Last year I cleaned out from around our storm shelter. It was very overgrown with blackberry bushes, saw-tooth briars, orange lilies, and all kinds of random weeds. The lilies are very invasive but didn’t grow densely enough to crowd out the unwanted weeds and grass. The shelter was built into a hill and the lilies were planted beside it to help prevent soil erosion. The soil has remained in place but it’s hard to know whether it was the lilies that kept it there or a combination of lilies plus everything else that was growing. Anyway, everything was dug out last summer – or so we thought.

An Orange Daylily’s roots are actually a tangled mass of tubers with some tubers extending outward from the parent plant underneath the surface of the soil. When the sun warms the soil in the spring the lilies begin to produce new growth from these tubers. It’s practical to say that you can set out one plant this year and have 5 or more next year. These root systems can become so massive that removing just one plant can leave a huge gaping hole a foot deep and wide in its place.

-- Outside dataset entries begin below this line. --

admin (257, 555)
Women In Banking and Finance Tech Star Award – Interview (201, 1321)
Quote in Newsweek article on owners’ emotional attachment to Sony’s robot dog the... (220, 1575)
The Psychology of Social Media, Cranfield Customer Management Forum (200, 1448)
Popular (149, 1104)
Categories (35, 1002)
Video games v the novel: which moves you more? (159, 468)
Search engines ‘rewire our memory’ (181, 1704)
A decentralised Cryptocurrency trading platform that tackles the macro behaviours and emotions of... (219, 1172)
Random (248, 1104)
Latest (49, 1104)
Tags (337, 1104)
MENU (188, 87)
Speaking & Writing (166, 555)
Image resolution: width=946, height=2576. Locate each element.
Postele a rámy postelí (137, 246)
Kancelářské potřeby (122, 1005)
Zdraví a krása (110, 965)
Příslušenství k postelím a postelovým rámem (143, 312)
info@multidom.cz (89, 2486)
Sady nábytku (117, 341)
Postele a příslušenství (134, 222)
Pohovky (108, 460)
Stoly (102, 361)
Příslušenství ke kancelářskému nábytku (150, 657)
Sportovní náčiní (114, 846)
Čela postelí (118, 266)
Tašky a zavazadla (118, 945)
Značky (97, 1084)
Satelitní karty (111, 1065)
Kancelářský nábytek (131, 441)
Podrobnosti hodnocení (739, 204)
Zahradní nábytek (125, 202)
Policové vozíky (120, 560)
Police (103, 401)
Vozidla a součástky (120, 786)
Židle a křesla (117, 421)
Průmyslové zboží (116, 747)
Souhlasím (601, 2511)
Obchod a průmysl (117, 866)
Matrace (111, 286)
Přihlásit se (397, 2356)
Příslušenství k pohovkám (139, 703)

While digging out the daylilies last year, I was careful to get as much of the root mass as I could but because I didn’t want that huge gaping hole, I felt that I was leaving some pieces of the tuber behind. Yep. This spring those beautiful new Orange Daylilies have begun to pop up right beside the storm shelter. I dug up at least 30 of them today and set them at random places along a tree line where a few weeds won’t matter so much.

I think the Orange Daylily is the most beautiful flowers in my entire yard. It’s the first flower to bloom each spring and it is always faithful to give a beautiful orange show. The daylily scent freshens the air and early bees just love them. I wouldn’t recommend them for flower beds or garden plots but if you want a beautiful bright glow early in the spring, this is the flower that can give it. I’ve even read they’re edible.